I use a webapp that can generate a PDF report of some data stored in the app. To get to that report, however, requires several clicks and monkeying around with the app.
I support a group of users of this app (we use the app, we don't create the app) and I'd like them to be able to generate and view this report with as few clicks as possible. Thankfully, this web app provides a lot of data via a RESTful API. So I did some scripting.

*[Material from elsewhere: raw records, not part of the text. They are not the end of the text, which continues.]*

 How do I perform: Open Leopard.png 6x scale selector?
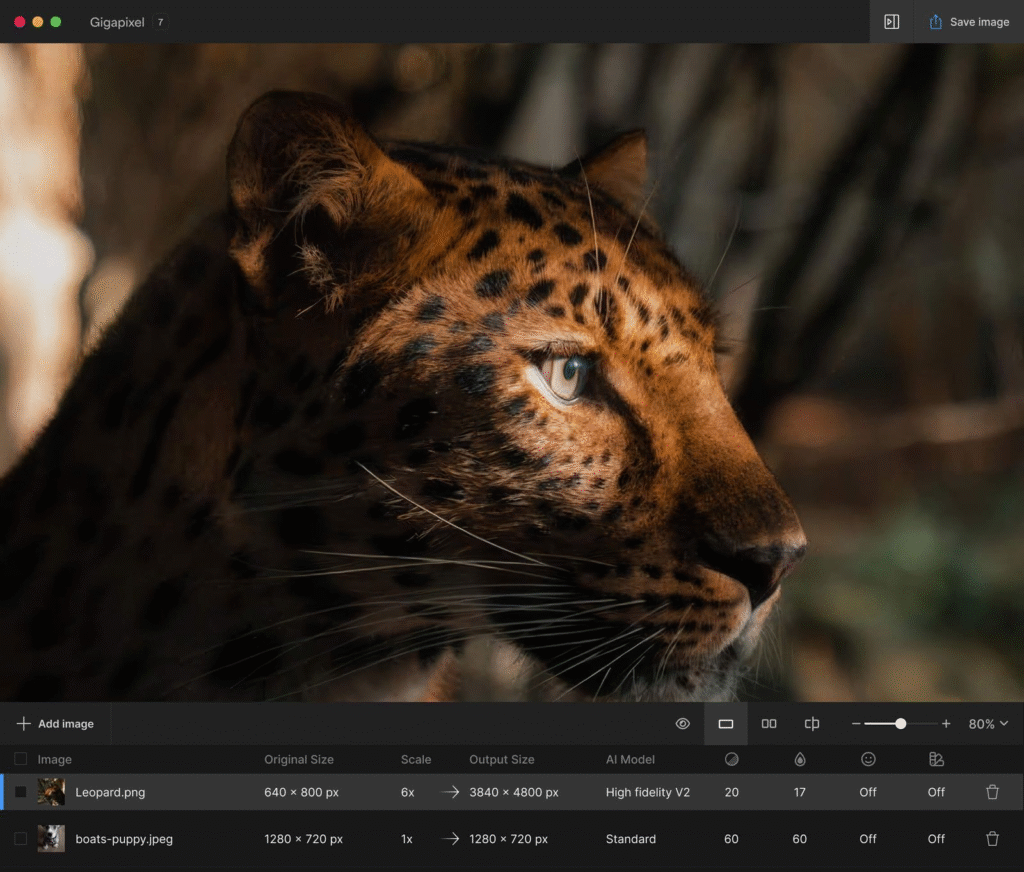coord(407,792)

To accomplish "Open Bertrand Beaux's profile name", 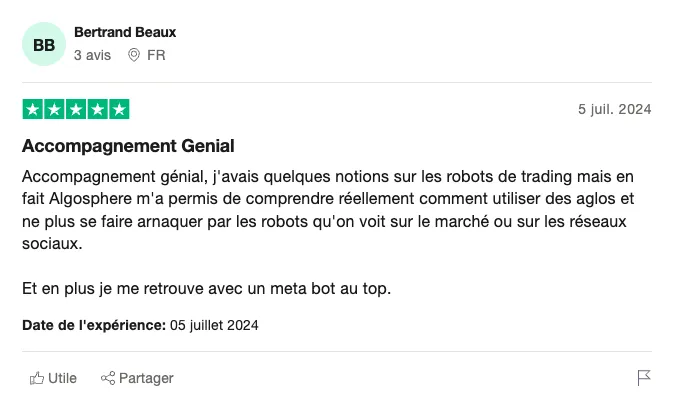I will click(x=125, y=32).
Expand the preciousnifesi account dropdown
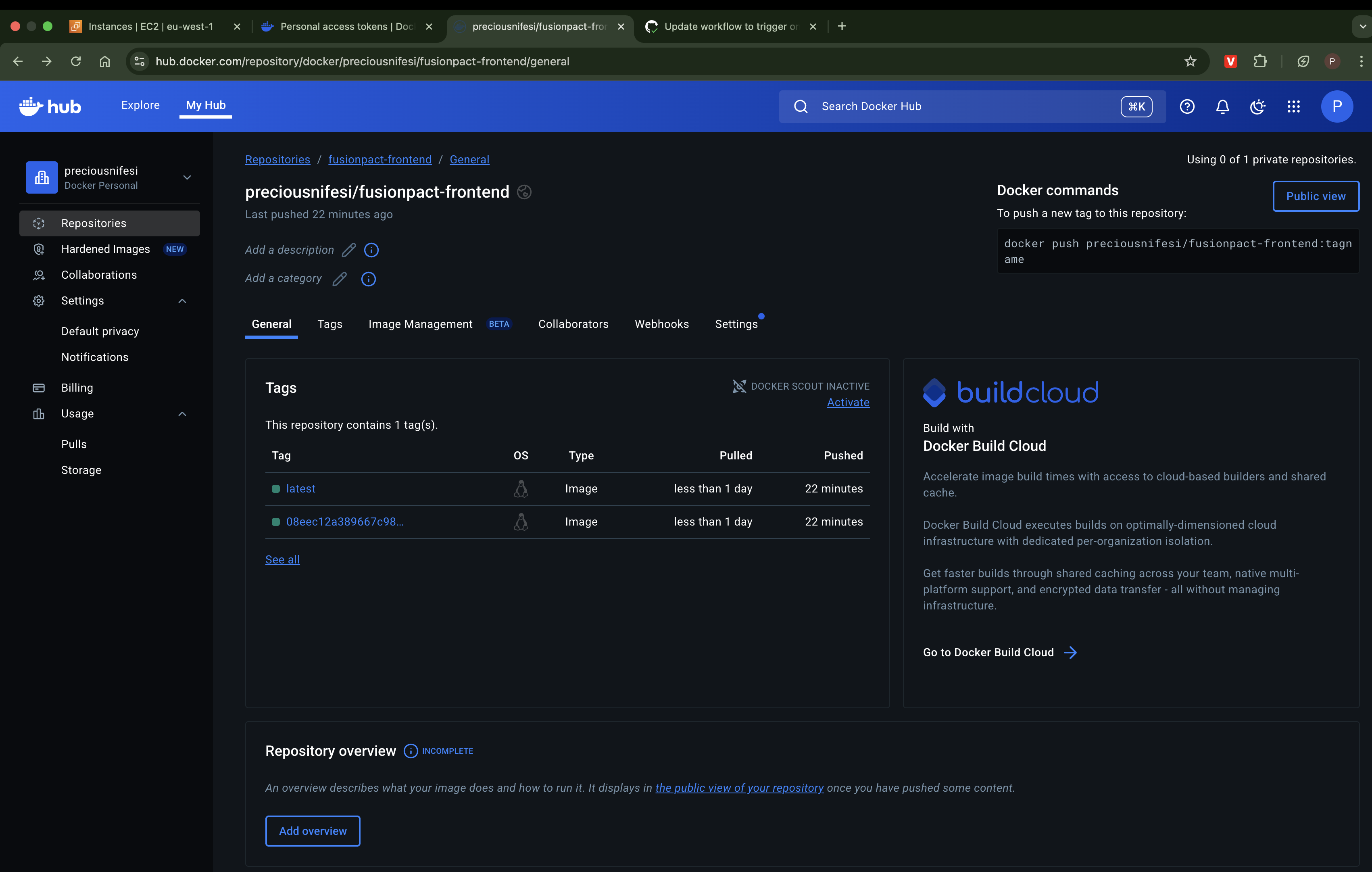Screen dimensions: 1372x872 pyautogui.click(x=187, y=177)
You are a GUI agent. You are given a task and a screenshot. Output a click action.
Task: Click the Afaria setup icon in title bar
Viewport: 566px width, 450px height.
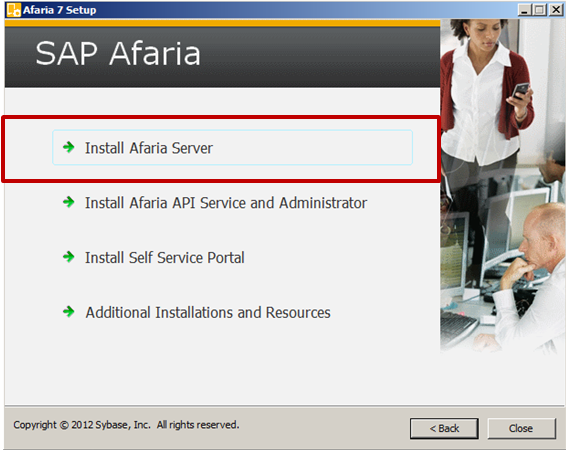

I have a Python script that makes an HTTP GET request, processes the JSON results, and uses that resultant data to dynamically build a URL. Here's a simplified version of my python code:
#!/usr/bin/env python
import requests
app_id="12345"
secret="67890"
api_url='https://api.webapp.example/some_endpoint'
resp = requests.get(api_url, auth=(app_id,secret))
json_data = resp.json()
# Simplification of the data processing I'm doing
my_data = json_data['attr1']['attr2'] + my_data_processing
# Result of the script is a link to a dynamically generated PDF
pdf_url = 'https://pdf.webapp.example/items/' + my_data
The above is a simplification of the code I actually have, but it shows the relevant points. In my actual script, I continue on by doing another GET with the dynamically built URL. The webapp generates a PDF based on the my_data portion of the URL, and I write that PDF to file. This works very well today.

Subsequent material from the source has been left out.